[OpenAFS] aklog Lies OR Cache Manager Not Storing Tokens

Randy Kemp rkemp@srhs.net
Mon, 24 Nov 2008 14:32:22 -0500

I'm running openafs 1.4.7 client on Ubuntu Intrepid.  It's running on a
multi-user application server where all the users connect from thin
clients via SSH sessions, in other words LTSP 5.  I'm using
pam_afs_session to get tokens at login.  I'm having an intermittent
problem where users will sometimes log in and not get an AFS token. 
Since it's trying to load a graphical session, the users in effect can't
log in because their home directory can't be accessed.  When this starts
happening for users it tends to occur for almost all users.  Users that
are already logged in don't loose their tokes.  Restarting the app.
server will fix it but sometimes it just resolves itself after a while. 
If I have a user log in to a shell via SSH they can manually exec
'aklog' and then it will work fine, even if they log out and back in. 
Once it starts occurring, the users that are already logged in can
typically log out and back in and get their token without a problem but
if they exec 'unlog' before logging out the won't get a token when they
attempt to log back in.

I've enabled debugging for pam_afs_session which shows that 'aklog' is
being called.  I've even made a shell script which I've set
pam_afs_session to call instead that execs 'aklog -d' and logs the
output and confirmed that 'aklog' is (or says it is) always getting a
token.  Yet the output of 'tokens' shows that the cache manager is not
holding a token.  So is 'aklog' not really getting the token even though
it says it or is the cache manager not storing it for some reason?

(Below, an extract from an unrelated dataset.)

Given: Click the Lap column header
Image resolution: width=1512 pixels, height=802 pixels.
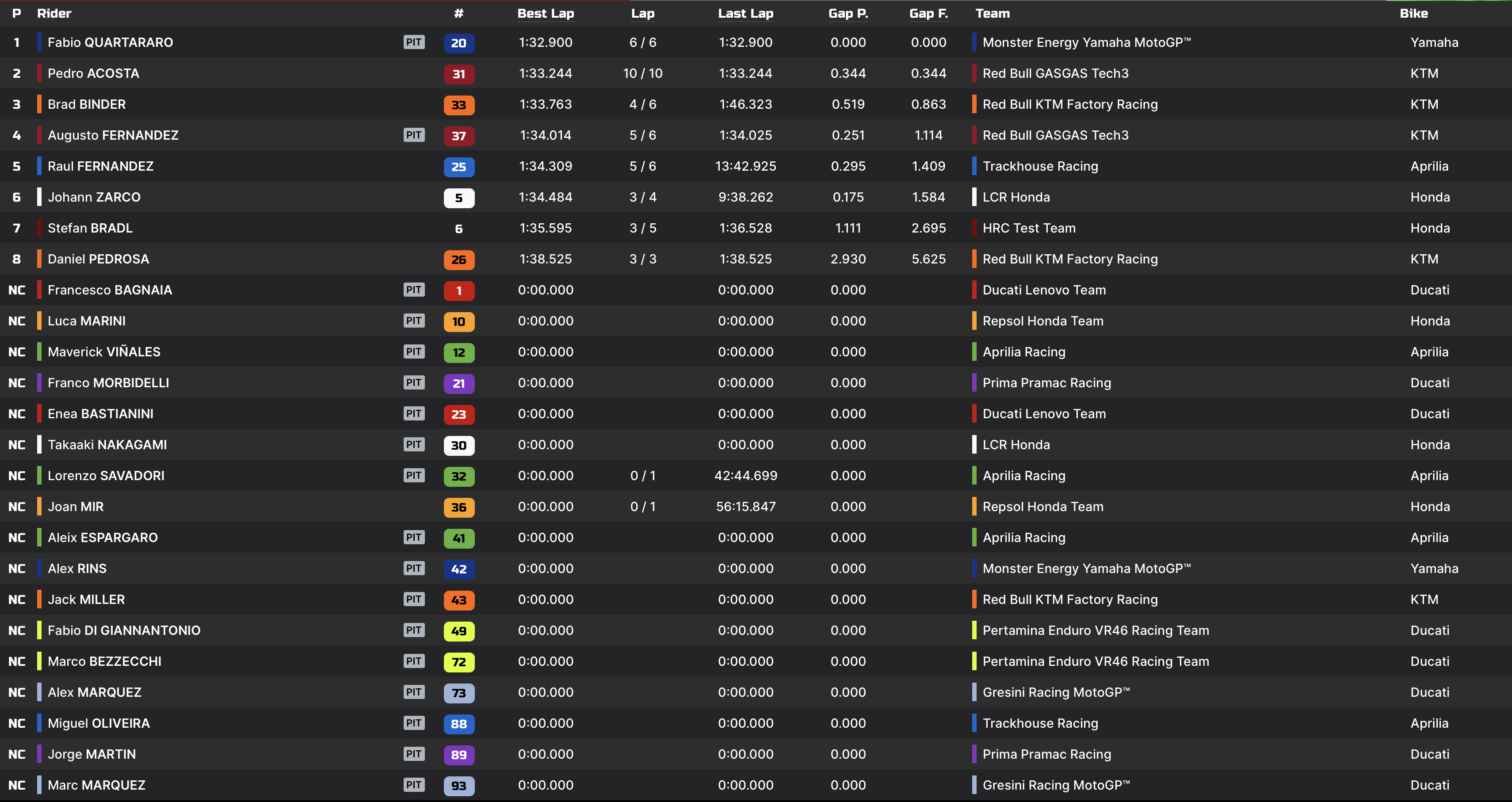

Another problem that may be related, some may remember my messages from
last month where the cache manager would hang causing all of the user
sessions to in effect hang.  I discovered by accident that if I run
'cmdebug' it will cause the cache manager to un-hang.  Since I had no
idea of any other way to fix the problem I just set a cron job to run
'cmdebug localhost' every minute and I haven't had the cache manager
hang since then unless I remove the cron job.  Yeah, I know that's an
ugly hack of a semi-fix but it does work, the question is why.

Any clues on the token problem?

Randy Kemp